Mehrheit im EU-Parlament will kürzere Tiertransportzeiten

  • Viele Tiere werden vor ihrer Schlachtung über weite Strecken befördert. Die Qualen steigen, je länger sie transportiert werden.
    foto: apa/carsten rehder

    Viele Tiere werden vor ihrer Schlachtung über weite Strecken befördert. Die Qualen steigen, je länger sie transportiert werden.
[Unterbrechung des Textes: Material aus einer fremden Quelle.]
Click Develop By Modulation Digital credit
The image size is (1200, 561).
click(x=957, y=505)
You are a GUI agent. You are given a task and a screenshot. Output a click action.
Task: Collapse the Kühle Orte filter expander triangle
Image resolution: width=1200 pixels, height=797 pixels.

EU-Kommission und EU-Rat werden aufgefordert, dass Schlachtvieh nur noch acht Stunden transportiert werden darf

Ein erster Schritt zur Verbesserung der Tiertransportbedingungen ist gesetzt: Das Europäische Parlament hat eine schriftliche Erklärung mehrheitlich angenommen, mit der Kommission und Rat aufgefordert werden, einen Passus in die Tiertransport-Verordnung aufzunehmen. Demnach sollen Mast- und Schlachttiere nur noch acht Stunden transportiert werden dürfen. Die Erklärung wird auch den Regierungen der Mitgliedsstaaten übermittelt.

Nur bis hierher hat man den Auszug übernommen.